Uygun derinlikte demirimizi atıp kıçtan kara yaptık ve kendimizi hemen turkuaz sulara bıraktık. Koyun çok korunaklı olmasından, suyun berraklığından, dip yapısının güzelliğinden, tabi bir de restoran barındırmasından olsa gerek etrafta fazlaca yelkenli ve motoryat vardı. Ama hepsi birbiriyle belli bir mesafede olduğundan rahatsız hissetmedik kendimizi.

Seyir Sonrası Biraz Keyif Biraz İş Zamanı

Biraz dinlenip keyif yaptıktan sonra uzun zamandır yapmak isteyip de fırsat bulamadığımız bir iş vardı sırada; halatlarımıza piyan yapmak. Bunu yapmaktaki amacımız hem yavaş yavaş uçları deforme olmaya başlayan halatların ömrünü uzatmak hem de göze daha güzel görünmelerini sağlamaktı. Çok da basit bir işlemmiş. Piyan için gerekli olan mumlu ipi önceden satın almıştık zaten. Buna ek olarak bir çakmak, bir bıçak ve bir de elektrik bandı yardımıyla internetten ilgili bir iki video izledikten sonra yarım saat kırk dakika gibi bir sürede tüm halatlarımıza adi piyan yaptık ve böylelikle bir deniz keyfini daha hak etmiş olduk. Akşam havuzlukta yemeğimizi yedik ve günün yorgunluğu ile yıldızların altında uyuyakaldık. Normalde şehir yaşamında uykusuzluk çeken ben, teknedeyken çok güzel uyuyorum, sabahları erkenden zinde bir şekilde uyanıyorum.

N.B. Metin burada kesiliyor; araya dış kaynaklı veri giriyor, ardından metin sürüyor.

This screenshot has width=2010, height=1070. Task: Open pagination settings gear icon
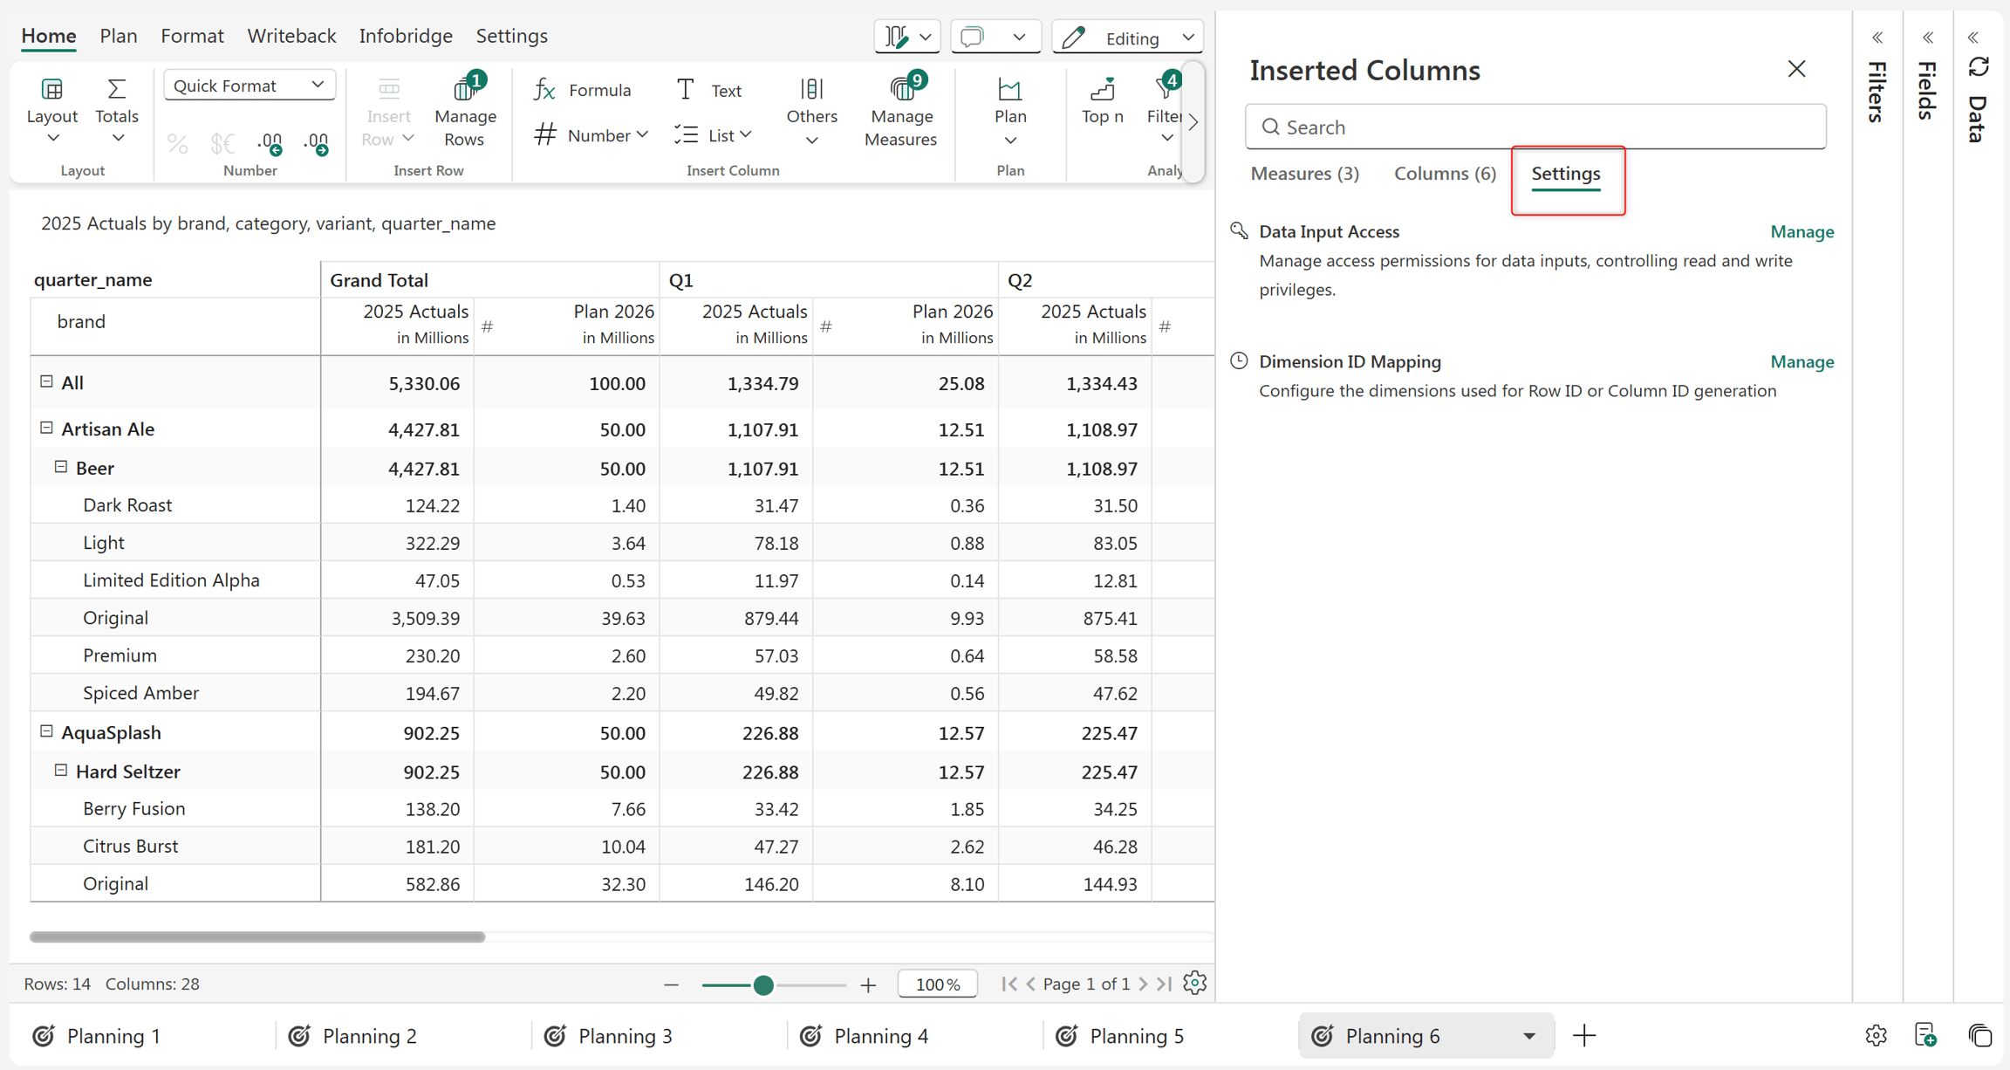[x=1194, y=984]
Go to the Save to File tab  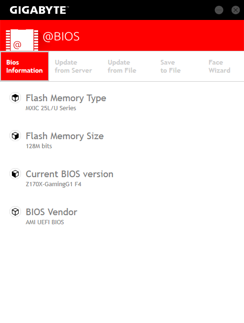[171, 67]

Sağlıklı beslenip, bol bol yüzüyorum. Ve bu yaşamı çok seviyorum.

Halatlara piyanHalatlarımıza ilk defa piyan yapıyoruz.

Coppercoat’un Güzelliği ve Ömrünü Tamamlamış Tutya

Pazar sabahı hafif bir kahvaltının ardından teknenin altını temizlemek için maske, şnorkel, palet eşliğinde bir elimizde süpürge, bir elimizde sünger indik suyun altına. Teknenin altında yeni yeni oluşmaya başlayan jelimsi tabakayı temizledik. Bu sayede Coppercoat ilk günkü haline döndü. Bu aşamada Fırat daha çok çalıştı. ense her fırsatta iki çalışıp üç kaytardım. Bu iş çok ilgimi çekmedi açıkçası. Ama ben de ona manevi destek oldum “çok iyi gidiyorsun, süpersin, böyle devam” diyerek… Hayat müşterek ne de olsa, değil mi? : )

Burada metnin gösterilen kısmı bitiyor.